Build is supposed to provide a method for defining and running on-cluster container image builds. Eventing will help developers let functions publish or subscribe to event streams. Serving – which uses Istio to route traffic – enables deploying and scaling functions. Similar elements are also present in projects such as OpenFaaS, Fission or kubeless, but going by Pivotal’s Dan Baskette, the companies behind Knative hope it will become the go-to-tooling for building functions on Kubernetes, which can then be used in most cloud offerings, since most of them back K8.
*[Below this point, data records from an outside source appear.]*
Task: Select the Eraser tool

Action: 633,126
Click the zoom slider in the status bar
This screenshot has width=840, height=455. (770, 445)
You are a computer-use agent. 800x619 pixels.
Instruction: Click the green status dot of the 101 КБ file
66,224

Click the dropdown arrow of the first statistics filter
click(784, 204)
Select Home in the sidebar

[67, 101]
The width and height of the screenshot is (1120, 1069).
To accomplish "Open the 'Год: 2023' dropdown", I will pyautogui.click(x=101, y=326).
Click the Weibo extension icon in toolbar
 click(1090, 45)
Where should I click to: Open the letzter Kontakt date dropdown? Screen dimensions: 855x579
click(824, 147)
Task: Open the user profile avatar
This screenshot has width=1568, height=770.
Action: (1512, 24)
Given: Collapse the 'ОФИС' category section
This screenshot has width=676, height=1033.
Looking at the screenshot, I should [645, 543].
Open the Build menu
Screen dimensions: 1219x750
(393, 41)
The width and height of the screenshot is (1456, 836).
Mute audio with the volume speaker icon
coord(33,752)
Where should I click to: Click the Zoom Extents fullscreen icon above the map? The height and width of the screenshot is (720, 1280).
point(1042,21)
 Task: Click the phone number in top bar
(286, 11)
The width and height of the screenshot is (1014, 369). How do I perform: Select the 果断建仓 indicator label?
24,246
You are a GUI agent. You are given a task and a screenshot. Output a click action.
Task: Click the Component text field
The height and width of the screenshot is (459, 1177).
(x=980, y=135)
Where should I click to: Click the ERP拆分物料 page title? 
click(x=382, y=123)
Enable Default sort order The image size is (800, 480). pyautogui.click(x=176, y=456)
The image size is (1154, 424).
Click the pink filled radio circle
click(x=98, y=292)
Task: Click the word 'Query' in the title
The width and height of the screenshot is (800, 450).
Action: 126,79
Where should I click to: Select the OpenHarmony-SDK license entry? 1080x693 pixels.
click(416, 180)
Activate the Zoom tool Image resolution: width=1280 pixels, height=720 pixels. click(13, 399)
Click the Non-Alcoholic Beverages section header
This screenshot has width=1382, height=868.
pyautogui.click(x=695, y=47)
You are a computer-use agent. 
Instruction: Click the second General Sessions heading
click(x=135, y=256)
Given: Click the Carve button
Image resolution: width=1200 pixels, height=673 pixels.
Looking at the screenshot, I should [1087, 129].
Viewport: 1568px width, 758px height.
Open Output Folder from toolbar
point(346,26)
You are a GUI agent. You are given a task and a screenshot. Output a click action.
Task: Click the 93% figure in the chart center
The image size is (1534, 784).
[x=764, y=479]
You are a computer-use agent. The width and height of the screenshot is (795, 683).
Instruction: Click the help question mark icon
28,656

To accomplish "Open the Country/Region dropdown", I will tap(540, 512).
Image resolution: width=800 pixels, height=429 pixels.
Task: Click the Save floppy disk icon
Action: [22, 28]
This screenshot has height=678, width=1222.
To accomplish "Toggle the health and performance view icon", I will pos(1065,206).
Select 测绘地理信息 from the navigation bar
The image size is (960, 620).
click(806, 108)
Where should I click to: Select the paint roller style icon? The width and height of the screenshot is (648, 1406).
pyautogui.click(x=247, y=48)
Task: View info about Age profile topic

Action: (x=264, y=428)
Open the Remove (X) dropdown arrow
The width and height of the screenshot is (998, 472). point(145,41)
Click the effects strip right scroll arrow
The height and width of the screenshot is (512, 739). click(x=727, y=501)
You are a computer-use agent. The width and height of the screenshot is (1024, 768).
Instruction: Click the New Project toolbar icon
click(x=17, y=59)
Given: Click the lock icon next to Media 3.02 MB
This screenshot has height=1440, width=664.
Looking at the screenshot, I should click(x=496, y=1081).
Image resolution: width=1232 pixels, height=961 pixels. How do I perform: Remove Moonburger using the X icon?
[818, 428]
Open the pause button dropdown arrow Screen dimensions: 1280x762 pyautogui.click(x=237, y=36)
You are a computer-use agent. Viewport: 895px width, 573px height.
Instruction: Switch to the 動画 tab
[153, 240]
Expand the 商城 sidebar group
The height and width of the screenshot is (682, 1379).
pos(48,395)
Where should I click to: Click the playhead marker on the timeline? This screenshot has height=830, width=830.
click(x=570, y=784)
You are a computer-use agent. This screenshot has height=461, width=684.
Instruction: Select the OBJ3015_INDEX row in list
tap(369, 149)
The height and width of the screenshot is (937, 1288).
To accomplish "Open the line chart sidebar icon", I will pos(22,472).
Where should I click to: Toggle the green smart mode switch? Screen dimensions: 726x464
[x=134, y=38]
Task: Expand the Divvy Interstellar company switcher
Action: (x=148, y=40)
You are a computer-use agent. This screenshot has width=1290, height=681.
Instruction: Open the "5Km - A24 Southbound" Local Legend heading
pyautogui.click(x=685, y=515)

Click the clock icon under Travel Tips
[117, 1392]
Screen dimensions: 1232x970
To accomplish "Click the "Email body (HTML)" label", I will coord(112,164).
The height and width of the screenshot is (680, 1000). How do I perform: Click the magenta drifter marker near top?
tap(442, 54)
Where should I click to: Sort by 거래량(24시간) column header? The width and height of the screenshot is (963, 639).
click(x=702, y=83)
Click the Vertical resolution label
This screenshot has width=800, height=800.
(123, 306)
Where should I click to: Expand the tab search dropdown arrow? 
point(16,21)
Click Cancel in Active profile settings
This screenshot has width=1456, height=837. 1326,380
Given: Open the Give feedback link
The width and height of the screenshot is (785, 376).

According to the documentation, users will still have to implement components to do initial steps like retrieving the function’s code from their repositories, running sequential jobs against shared file systems, building container images and pushing them to a registry or deploying them to a cluster, although templates might be offered. It should also be noted, that the events system, though consistent with the design goals of the CloudEvents specification of the CNCF, is still evolving and will see quite a few changes in the upcoming months.

The Build element in particular might be of interest to the cloud native computing community, since Continuous Integration for containerized applications was one of the issues named as something to work on at the 2018 CloudNativeCon/KubeCon Europe. Though not a standalone solution to the problem, it might serve as a building block to integrate into a larger system. Knative also starts tackling the concern mentioned at the same event, that it is applications and not containers developers want to deploy, which is why some companies seem to struggle with the adoption of Kubernetes.

That being said, Knative isn’t aimed at end-users, but should serve as infrastructure for businesses to build end-user products on top of – which might be the reason for Google Cloud Platform’s initial choice of partnering organisations: SAP, Pivotal, IBM, and Red Hat. Most of them then went on and used Next ‘18 to announce respective products, such as SAP’s open source project Kyma which should help extending traditional SAP applications – and going by its project page also weirdly uses the Kubernetes Native Serverless Framework Kubeless – or Pivotal’s Function Service. Meanwhile Red Hat plans building OpenShift Cloud Functions on Knative.